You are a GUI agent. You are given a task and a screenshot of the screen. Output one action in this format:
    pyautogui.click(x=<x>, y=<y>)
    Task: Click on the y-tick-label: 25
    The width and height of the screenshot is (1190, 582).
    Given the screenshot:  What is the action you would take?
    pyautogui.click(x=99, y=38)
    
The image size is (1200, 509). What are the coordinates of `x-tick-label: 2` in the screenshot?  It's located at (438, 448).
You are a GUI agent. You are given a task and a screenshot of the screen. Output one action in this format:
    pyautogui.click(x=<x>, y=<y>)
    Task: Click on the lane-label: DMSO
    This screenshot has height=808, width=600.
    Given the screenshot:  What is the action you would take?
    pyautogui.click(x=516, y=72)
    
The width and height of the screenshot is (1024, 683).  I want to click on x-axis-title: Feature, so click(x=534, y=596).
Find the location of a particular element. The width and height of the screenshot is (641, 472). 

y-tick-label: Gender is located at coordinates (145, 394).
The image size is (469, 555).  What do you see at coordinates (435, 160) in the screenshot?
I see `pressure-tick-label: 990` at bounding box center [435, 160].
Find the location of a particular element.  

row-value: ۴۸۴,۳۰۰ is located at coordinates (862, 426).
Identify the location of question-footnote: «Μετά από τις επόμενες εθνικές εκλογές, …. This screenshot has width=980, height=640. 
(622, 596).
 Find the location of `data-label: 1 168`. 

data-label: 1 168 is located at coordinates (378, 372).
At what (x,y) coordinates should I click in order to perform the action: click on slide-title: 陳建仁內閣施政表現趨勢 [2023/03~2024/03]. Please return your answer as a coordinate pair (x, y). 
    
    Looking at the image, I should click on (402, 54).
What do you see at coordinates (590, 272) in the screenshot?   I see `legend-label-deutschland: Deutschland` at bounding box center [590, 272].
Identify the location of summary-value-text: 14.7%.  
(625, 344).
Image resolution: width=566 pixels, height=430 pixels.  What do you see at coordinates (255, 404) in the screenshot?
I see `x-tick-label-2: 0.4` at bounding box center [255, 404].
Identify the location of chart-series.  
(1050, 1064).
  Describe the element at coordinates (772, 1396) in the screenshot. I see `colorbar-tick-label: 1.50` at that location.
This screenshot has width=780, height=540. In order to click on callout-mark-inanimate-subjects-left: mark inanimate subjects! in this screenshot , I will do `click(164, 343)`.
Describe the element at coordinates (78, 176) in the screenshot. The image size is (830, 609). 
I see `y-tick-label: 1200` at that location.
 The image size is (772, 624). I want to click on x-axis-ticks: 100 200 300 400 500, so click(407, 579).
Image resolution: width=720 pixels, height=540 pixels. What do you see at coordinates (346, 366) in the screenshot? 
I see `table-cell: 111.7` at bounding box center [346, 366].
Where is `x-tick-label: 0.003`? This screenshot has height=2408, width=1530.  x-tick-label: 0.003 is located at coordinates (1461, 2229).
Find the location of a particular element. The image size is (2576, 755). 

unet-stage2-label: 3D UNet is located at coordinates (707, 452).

What to work on | Duplicate the entries starting at the line containing "Image resolution: width=720" and ending with the line containing "coordinates (1461, 2229).".

Task result |
Image resolution: width=720 pixels, height=540 pixels. What do you see at coordinates (346, 366) in the screenshot? 
I see `table-cell: 111.7` at bounding box center [346, 366].
Where is `x-tick-label: 0.003`? This screenshot has height=2408, width=1530.  x-tick-label: 0.003 is located at coordinates (1461, 2229).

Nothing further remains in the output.